> _Requirements_
Return everything in the material from the line that contains "Place cursor on" down to the line that contains "Action: coord(160,12)", copied line for line with no changes.

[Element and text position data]
• • • •

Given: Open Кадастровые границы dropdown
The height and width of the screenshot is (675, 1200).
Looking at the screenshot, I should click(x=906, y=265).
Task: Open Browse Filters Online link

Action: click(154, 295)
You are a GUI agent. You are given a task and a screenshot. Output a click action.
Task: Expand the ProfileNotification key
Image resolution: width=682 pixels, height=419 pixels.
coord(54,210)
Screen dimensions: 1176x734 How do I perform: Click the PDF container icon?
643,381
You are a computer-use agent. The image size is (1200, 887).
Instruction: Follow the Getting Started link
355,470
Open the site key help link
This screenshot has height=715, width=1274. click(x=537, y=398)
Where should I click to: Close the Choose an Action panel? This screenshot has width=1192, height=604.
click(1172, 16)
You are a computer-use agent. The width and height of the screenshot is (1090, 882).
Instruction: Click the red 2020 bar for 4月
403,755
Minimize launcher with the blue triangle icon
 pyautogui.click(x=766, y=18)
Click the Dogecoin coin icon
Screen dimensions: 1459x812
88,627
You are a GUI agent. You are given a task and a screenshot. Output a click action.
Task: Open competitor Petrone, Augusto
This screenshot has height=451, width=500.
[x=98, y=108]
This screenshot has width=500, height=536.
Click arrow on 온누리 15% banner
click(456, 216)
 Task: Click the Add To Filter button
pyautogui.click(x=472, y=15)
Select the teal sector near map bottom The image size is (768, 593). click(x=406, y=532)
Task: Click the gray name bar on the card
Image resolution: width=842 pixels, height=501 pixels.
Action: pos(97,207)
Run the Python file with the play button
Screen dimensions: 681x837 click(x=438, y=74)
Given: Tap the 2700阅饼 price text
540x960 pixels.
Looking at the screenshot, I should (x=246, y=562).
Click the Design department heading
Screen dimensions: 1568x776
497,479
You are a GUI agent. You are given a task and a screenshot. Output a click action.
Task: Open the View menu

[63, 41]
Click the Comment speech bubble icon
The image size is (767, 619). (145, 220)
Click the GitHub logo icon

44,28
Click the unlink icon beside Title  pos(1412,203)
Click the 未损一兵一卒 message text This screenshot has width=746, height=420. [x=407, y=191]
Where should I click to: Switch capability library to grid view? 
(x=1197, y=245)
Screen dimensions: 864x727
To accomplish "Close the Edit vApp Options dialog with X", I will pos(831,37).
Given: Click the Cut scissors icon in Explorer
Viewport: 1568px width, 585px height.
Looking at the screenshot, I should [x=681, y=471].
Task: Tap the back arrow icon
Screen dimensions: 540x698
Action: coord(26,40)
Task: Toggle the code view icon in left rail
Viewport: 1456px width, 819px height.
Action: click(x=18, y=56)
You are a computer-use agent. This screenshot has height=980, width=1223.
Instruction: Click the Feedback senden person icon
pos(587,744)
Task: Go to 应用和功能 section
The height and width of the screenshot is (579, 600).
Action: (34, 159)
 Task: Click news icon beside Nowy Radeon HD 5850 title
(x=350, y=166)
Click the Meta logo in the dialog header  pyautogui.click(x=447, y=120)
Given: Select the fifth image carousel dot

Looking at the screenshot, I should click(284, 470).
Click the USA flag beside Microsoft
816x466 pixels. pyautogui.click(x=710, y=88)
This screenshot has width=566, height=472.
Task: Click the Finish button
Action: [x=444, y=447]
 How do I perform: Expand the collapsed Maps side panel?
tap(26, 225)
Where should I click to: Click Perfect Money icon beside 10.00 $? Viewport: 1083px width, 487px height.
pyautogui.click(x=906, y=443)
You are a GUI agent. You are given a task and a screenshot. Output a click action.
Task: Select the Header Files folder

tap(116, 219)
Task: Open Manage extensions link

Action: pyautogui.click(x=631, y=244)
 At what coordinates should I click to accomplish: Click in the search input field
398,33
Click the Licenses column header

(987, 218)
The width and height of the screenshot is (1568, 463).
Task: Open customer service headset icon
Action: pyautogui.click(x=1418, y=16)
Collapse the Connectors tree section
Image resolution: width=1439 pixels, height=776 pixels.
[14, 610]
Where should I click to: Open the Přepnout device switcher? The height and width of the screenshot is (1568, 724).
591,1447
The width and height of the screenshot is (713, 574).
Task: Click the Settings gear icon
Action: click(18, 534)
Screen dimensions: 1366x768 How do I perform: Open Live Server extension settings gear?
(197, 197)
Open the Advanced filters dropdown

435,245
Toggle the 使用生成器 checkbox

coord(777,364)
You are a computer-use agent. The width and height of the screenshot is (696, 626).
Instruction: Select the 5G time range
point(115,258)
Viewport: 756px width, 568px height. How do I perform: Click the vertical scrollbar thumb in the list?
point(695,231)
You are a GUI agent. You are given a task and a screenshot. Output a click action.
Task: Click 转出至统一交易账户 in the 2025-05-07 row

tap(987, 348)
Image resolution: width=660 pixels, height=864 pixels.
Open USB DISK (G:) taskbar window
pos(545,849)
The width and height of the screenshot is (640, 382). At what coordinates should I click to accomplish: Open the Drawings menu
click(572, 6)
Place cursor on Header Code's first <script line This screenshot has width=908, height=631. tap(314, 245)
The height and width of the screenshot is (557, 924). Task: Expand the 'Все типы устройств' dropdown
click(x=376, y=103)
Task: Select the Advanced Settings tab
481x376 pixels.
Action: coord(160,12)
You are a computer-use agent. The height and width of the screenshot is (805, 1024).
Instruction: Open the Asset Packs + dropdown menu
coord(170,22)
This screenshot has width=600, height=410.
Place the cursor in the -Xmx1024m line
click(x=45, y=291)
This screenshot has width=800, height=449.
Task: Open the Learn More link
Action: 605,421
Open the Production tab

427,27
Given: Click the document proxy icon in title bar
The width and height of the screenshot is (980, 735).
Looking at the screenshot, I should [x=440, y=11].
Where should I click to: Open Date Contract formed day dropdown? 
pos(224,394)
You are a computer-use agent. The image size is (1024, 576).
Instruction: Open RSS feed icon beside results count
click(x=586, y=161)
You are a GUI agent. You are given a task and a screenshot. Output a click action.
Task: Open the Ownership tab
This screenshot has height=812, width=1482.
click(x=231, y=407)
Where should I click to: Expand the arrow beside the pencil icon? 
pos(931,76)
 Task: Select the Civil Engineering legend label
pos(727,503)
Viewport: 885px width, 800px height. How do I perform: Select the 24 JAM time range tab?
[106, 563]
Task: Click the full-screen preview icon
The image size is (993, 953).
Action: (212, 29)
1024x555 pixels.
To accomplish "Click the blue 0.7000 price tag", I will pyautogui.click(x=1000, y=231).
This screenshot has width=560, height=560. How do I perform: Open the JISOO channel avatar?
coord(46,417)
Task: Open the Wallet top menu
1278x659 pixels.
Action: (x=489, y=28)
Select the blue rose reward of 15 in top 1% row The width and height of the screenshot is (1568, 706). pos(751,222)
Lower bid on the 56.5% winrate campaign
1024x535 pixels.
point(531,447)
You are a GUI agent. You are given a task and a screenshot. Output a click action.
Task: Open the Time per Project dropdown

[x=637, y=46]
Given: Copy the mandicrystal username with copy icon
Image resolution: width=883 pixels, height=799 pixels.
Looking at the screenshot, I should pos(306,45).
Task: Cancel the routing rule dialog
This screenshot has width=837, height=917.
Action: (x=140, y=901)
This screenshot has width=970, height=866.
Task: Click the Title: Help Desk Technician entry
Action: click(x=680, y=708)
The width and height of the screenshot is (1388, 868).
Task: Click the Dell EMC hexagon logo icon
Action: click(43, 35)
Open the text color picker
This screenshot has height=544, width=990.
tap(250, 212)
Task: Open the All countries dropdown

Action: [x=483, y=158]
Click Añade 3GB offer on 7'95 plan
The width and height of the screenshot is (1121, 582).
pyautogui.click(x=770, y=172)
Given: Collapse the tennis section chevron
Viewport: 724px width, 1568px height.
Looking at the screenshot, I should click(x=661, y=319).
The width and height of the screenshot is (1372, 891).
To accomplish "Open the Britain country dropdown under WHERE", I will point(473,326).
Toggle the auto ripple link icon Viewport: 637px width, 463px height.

• • • •

> _Worked answer_
Place cursor on Header Code's first <script line This screenshot has width=908, height=631. tap(314, 245)
The height and width of the screenshot is (557, 924). Task: Expand the 'Все типы устройств' dropdown
click(x=376, y=103)
Task: Select the Advanced Settings tab
481x376 pixels.
Action: coord(160,12)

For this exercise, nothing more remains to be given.